Collected data entries
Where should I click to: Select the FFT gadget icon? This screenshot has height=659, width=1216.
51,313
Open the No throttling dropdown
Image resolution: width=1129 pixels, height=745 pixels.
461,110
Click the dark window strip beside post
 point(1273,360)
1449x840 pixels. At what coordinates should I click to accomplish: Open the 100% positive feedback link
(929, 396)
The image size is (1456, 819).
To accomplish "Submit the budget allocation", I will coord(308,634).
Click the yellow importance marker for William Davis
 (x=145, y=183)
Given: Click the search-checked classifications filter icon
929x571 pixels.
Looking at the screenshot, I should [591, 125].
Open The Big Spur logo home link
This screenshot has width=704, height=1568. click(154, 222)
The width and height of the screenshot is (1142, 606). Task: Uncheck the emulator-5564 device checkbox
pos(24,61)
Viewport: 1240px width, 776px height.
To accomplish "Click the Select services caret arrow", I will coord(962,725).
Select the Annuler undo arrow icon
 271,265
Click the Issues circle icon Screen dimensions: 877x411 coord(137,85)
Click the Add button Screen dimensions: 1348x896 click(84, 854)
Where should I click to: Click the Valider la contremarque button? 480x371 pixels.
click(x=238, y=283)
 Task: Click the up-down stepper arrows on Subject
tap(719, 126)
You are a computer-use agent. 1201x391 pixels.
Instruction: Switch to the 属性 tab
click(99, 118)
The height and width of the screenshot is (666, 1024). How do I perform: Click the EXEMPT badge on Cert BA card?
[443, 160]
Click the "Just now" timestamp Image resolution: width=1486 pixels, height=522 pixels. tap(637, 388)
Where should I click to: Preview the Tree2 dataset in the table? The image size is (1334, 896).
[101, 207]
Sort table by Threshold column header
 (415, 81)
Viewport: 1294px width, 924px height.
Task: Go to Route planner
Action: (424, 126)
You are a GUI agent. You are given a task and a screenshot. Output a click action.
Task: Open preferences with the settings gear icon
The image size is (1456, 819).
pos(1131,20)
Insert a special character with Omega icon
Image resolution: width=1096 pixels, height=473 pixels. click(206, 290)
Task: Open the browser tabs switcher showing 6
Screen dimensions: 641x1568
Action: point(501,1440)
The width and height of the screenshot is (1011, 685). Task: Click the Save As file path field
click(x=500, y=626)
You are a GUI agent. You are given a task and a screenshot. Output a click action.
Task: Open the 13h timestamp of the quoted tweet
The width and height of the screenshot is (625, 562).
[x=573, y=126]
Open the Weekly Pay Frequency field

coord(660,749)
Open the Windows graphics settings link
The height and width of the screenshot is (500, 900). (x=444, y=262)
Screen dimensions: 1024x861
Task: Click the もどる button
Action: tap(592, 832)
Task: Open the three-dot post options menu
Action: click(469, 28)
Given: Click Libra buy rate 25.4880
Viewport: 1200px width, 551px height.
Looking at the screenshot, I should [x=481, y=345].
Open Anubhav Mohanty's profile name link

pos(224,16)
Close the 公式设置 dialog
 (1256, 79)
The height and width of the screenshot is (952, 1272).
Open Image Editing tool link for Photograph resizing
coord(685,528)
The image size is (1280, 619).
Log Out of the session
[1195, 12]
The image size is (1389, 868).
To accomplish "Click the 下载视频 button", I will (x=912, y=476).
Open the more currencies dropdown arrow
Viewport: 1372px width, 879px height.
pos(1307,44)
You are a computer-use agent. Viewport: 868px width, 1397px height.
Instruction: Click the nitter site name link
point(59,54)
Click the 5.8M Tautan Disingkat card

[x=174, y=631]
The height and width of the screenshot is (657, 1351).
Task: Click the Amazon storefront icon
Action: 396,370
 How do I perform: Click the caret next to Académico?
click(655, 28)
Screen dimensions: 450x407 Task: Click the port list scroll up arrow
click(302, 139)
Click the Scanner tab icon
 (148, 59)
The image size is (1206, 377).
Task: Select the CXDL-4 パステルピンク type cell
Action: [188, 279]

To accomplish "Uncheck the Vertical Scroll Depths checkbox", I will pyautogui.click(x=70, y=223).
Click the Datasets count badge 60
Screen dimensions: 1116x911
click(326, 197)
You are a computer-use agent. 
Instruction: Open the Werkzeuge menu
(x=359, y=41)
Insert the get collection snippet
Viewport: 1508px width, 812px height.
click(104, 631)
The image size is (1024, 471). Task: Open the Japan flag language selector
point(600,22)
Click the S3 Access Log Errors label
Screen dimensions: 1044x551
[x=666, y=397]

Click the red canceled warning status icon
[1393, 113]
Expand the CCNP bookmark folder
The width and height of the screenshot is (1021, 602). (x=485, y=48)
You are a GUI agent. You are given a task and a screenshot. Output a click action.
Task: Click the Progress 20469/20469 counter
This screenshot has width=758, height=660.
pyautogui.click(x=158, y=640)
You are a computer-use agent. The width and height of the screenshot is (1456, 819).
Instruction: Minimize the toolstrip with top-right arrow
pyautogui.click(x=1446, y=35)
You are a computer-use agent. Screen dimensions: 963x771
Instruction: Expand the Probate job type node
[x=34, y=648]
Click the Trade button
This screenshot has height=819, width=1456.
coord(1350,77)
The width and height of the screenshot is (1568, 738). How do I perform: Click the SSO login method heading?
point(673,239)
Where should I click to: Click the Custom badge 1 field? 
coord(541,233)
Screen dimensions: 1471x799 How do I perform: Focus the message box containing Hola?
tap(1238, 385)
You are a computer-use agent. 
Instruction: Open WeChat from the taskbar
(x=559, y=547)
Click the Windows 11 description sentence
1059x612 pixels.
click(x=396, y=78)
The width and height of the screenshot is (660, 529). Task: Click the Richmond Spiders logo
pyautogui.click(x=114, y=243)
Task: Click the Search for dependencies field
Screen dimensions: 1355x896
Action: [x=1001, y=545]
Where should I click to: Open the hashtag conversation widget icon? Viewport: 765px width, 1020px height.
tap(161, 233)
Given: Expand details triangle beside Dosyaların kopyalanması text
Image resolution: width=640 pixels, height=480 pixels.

# [DIRECTIONS]
Reproduce all of the entries above word for word.

# [TASK RESULT]
Where should I click to: Select the FFT gadget icon? This screenshot has height=659, width=1216.
51,313
Open the No throttling dropdown
Image resolution: width=1129 pixels, height=745 pixels.
461,110
Click the dark window strip beside post
 point(1273,360)
1449x840 pixels. At what coordinates should I click to accomplish: Open the 100% positive feedback link
(929, 396)
The image size is (1456, 819).
To accomplish "Submit the budget allocation", I will coord(308,634).
Click the yellow importance marker for William Davis
 (x=145, y=183)
Given: Click the search-checked classifications filter icon
929x571 pixels.
Looking at the screenshot, I should [591, 125].
Open The Big Spur logo home link
This screenshot has width=704, height=1568. click(154, 222)
The width and height of the screenshot is (1142, 606). Task: Uncheck the emulator-5564 device checkbox
pos(24,61)
Viewport: 1240px width, 776px height.
To accomplish "Click the Select services caret arrow", I will coord(962,725).
Select the Annuler undo arrow icon
 271,265
Click the Issues circle icon Screen dimensions: 877x411 coord(137,85)
Click the Add button Screen dimensions: 1348x896 click(84, 854)
Where should I click to: Click the Valider la contremarque button? 480x371 pixels.
click(x=238, y=283)
 Task: Click the up-down stepper arrows on Subject
tap(719, 126)
You are a computer-use agent. 1201x391 pixels.
Instruction: Switch to the 属性 tab
click(99, 118)
The height and width of the screenshot is (666, 1024). How do I perform: Click the EXEMPT badge on Cert BA card?
[443, 160]
Click the "Just now" timestamp Image resolution: width=1486 pixels, height=522 pixels. tap(637, 388)
Where should I click to: Preview the Tree2 dataset in the table? The image size is (1334, 896).
[101, 207]
Sort table by Threshold column header
 (415, 81)
Viewport: 1294px width, 924px height.
Task: Go to Route planner
Action: (424, 126)
You are a GUI agent. You are given a task and a screenshot. Output a click action.
Task: Open preferences with the settings gear icon
The image size is (1456, 819).
pos(1131,20)
Insert a special character with Omega icon
Image resolution: width=1096 pixels, height=473 pixels. click(206, 290)
Task: Open the browser tabs switcher showing 6
Screen dimensions: 641x1568
Action: point(501,1440)
The width and height of the screenshot is (1011, 685). Task: Click the Save As file path field
click(x=500, y=626)
You are a GUI agent. You are given a task and a screenshot. Output a click action.
Task: Open the 13h timestamp of the quoted tweet
The width and height of the screenshot is (625, 562).
[x=573, y=126]
Open the Weekly Pay Frequency field

coord(660,749)
Open the Windows graphics settings link
The height and width of the screenshot is (500, 900). (x=444, y=262)
Screen dimensions: 1024x861
Task: Click the もどる button
Action: tap(592, 832)
Task: Open the three-dot post options menu
Action: click(469, 28)
Given: Click Libra buy rate 25.4880
Viewport: 1200px width, 551px height.
Looking at the screenshot, I should [x=481, y=345].
Open Anubhav Mohanty's profile name link

pos(224,16)
Close the 公式设置 dialog
 (1256, 79)
The height and width of the screenshot is (952, 1272).
Open Image Editing tool link for Photograph resizing
coord(685,528)
The image size is (1280, 619).
Log Out of the session
[1195, 12]
The image size is (1389, 868).
To accomplish "Click the 下载视频 button", I will (x=912, y=476).
Open the more currencies dropdown arrow
Viewport: 1372px width, 879px height.
pos(1307,44)
You are a computer-use agent. Viewport: 868px width, 1397px height.
Instruction: Click the nitter site name link
point(59,54)
Click the 5.8M Tautan Disingkat card

[x=174, y=631]
The height and width of the screenshot is (657, 1351).
Task: Click the Amazon storefront icon
Action: 396,370
 How do I perform: Click the caret next to Académico?
click(655, 28)
Screen dimensions: 450x407 Task: Click the port list scroll up arrow
click(302, 139)
Click the Scanner tab icon
 (148, 59)
The image size is (1206, 377).
Task: Select the CXDL-4 パステルピンク type cell
Action: [188, 279]

To accomplish "Uncheck the Vertical Scroll Depths checkbox", I will pyautogui.click(x=70, y=223).
Click the Datasets count badge 60
Screen dimensions: 1116x911
click(326, 197)
You are a computer-use agent. 
Instruction: Open the Werkzeuge menu
(x=359, y=41)
Insert the get collection snippet
Viewport: 1508px width, 812px height.
click(104, 631)
The image size is (1024, 471). Task: Open the Japan flag language selector
point(600,22)
Click the S3 Access Log Errors label
Screen dimensions: 1044x551
[x=666, y=397]

Click the red canceled warning status icon
[1393, 113]
Expand the CCNP bookmark folder
The width and height of the screenshot is (1021, 602). (x=485, y=48)
You are a GUI agent. You are given a task and a screenshot. Output a click action.
Task: Click the Progress 20469/20469 counter
This screenshot has width=758, height=660.
pyautogui.click(x=158, y=640)
You are a computer-use agent. The width and height of the screenshot is (1456, 819).
Instruction: Minimize the toolstrip with top-right arrow
pyautogui.click(x=1446, y=35)
You are a computer-use agent. Screen dimensions: 963x771
Instruction: Expand the Probate job type node
[x=34, y=648]
Click the Trade button
This screenshot has height=819, width=1456.
coord(1350,77)
The width and height of the screenshot is (1568, 738). How do I perform: Click the SSO login method heading?
point(673,239)
Where should I click to: Click the Custom badge 1 field? 
coord(541,233)
Screen dimensions: 1471x799 How do I perform: Focus the message box containing Hola?
tap(1238, 385)
You are a computer-use agent. 
Instruction: Open WeChat from the taskbar
(x=559, y=547)
Click the Windows 11 description sentence
1059x612 pixels.
click(x=396, y=78)
The width and height of the screenshot is (660, 529). Task: Click the Richmond Spiders logo
pyautogui.click(x=114, y=243)
Task: Click the Search for dependencies field
Screen dimensions: 1355x896
Action: [x=1001, y=545]
Where should I click to: Open the hashtag conversation widget icon? Viewport: 765px width, 1020px height.
tap(161, 233)
Given: Expand details triangle beside Dosyaların kopyalanması text
Image resolution: width=640 pixels, height=480 pixels.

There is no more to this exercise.